Required action
Please retype the data that follows, starting at the line containing "Task: Click the fingerprint logo in sidebar" and stopping after the last line.

Records to use
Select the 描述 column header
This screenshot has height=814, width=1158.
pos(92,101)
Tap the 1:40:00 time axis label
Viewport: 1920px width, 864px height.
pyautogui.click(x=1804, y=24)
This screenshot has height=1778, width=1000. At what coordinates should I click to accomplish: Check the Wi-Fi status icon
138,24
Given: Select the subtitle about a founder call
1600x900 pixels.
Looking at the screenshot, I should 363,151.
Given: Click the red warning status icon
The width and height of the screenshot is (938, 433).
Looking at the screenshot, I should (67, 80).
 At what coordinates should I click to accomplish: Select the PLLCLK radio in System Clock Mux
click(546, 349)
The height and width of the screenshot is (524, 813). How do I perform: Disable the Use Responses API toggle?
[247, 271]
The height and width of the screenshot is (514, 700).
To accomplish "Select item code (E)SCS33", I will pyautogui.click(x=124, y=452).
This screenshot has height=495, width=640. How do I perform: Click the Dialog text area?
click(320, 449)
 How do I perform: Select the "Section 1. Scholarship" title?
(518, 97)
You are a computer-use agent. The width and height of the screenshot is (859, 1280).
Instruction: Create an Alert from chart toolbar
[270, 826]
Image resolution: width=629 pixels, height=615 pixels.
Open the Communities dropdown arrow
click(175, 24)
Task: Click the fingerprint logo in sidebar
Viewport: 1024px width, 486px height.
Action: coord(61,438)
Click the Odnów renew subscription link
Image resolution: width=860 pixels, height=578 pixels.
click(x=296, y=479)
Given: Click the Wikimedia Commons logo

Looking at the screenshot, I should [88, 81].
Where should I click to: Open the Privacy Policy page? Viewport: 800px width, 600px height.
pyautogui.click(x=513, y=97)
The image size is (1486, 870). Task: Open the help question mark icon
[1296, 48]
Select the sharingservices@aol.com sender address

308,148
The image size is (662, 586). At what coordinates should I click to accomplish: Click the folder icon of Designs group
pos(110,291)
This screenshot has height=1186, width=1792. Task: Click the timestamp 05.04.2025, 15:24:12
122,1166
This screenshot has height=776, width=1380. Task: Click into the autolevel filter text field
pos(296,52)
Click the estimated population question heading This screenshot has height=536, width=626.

Expected answer
Task: Click the fingerprint logo in sidebar
Viewport: 1024px width, 486px height.
Action: coord(61,438)
Click the Odnów renew subscription link
Image resolution: width=860 pixels, height=578 pixels.
click(x=296, y=479)
Given: Click the Wikimedia Commons logo

Looking at the screenshot, I should [88, 81].
Where should I click to: Open the Privacy Policy page? Viewport: 800px width, 600px height.
pyautogui.click(x=513, y=97)
The image size is (1486, 870). Task: Open the help question mark icon
[1296, 48]
Select the sharingservices@aol.com sender address

308,148
The image size is (662, 586). At what coordinates should I click to accomplish: Click the folder icon of Designs group
pos(110,291)
This screenshot has height=1186, width=1792. Task: Click the timestamp 05.04.2025, 15:24:12
122,1166
This screenshot has height=776, width=1380. Task: Click into the autolevel filter text field
pos(296,52)
Click the estimated population question heading This screenshot has height=536, width=626.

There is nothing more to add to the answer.